Russia offers quick citizenship in Ukraine's separatist area


AP Photo,A Ukrainian serviceman scrambles into a military truck near the front line as the conflict continues in Donetsk region, eastern Ukraine, Sunday, April 21, 2019. Top issues in the election have been corruption, the economy and how to end the conflict with Russia-backed rebels in eastern Ukraine. (AP Photo/Evgeniy Maloletka)
AP Photo,A Ukrainian serviceman scrambles into a military truck near the front line as the conflict continues in Donetsk region, eastern Ukraine, Sunday, April 21, 2019. Top issues in the election have been corruption, the economy and how to end the conflict with Russia-backed rebels in eastern Ukraine. (AP Photo/Evgeniy Maloletka)

MOSCOW (AP) — Russian President Vladimir Putin on Wednesday signed a decree to expedite applications for Russian citizenship by Ukrainians living in separatist-held areas, a move that could shatter hopes for peace in the region following the election of a new Ukrainian president.

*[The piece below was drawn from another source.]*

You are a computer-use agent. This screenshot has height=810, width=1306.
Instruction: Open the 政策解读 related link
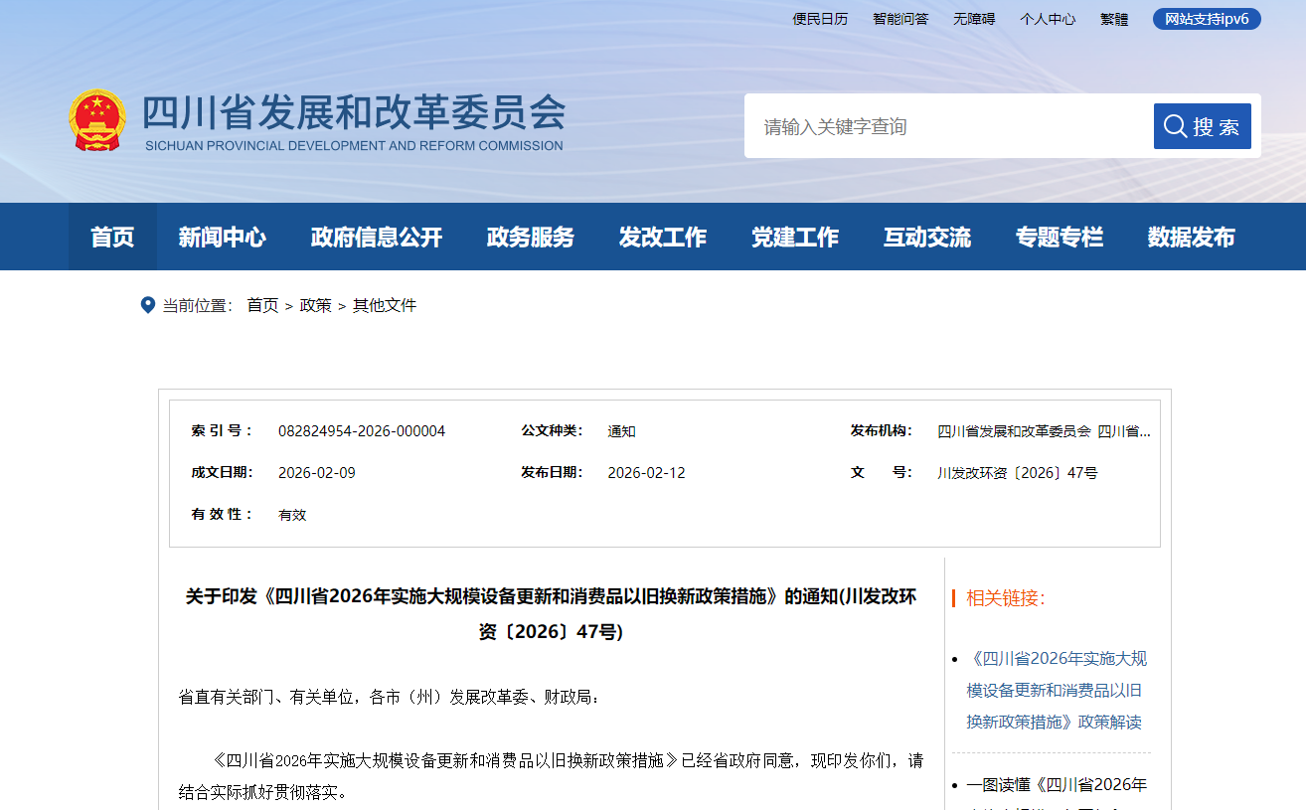1056,690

The decree published on the Kremlin’s website says that people living in the parts of Ukraine’s Donetsk and Luhansk regions under separatist control will have their applications considered in under three months. They will have to swear allegiance to Russia when given Russian citizenship.

Putin’s decision could trigger a major escalation in the war in the east and dampen chances for a peace process in the region that seemed to have appeared after the Ukrainian presidential election.

Speculations about expedited citizenship for the Donetsk and Luhansk regions were swirling in Russia throughout the Ukrainian presidential campaign, but it had appeared that the Kremlin was only intending to go through with it if the incumbent leader, Petro Poroshenko, had won.

On Sunday, Poroshenko was defeated by TV comedian Volodymyr Zelenskiy, who will be sworn in next month. Zelenskiy has said his priority for the presidency is to end the war in the east that has claimed more than 15,000 lives.

In his presidential campaign, Zelenskiy did not sound as bellicose as his predecessor and spoke for a peaceful resolution of the conflict. Putin, however, unlike other world leaders, has not yet congratulated him on his victory, saying that the election results are not yet final.

After annexing Crimea in a hastily called referendum, Russia threw its weight behind separatist rebels in the east but stopped short of recognizing their independence vote or, until now, offering Russian citizenship to the local residents, even during the worst of fighting.

There was no immediate reaction from Zelenskiy’s office.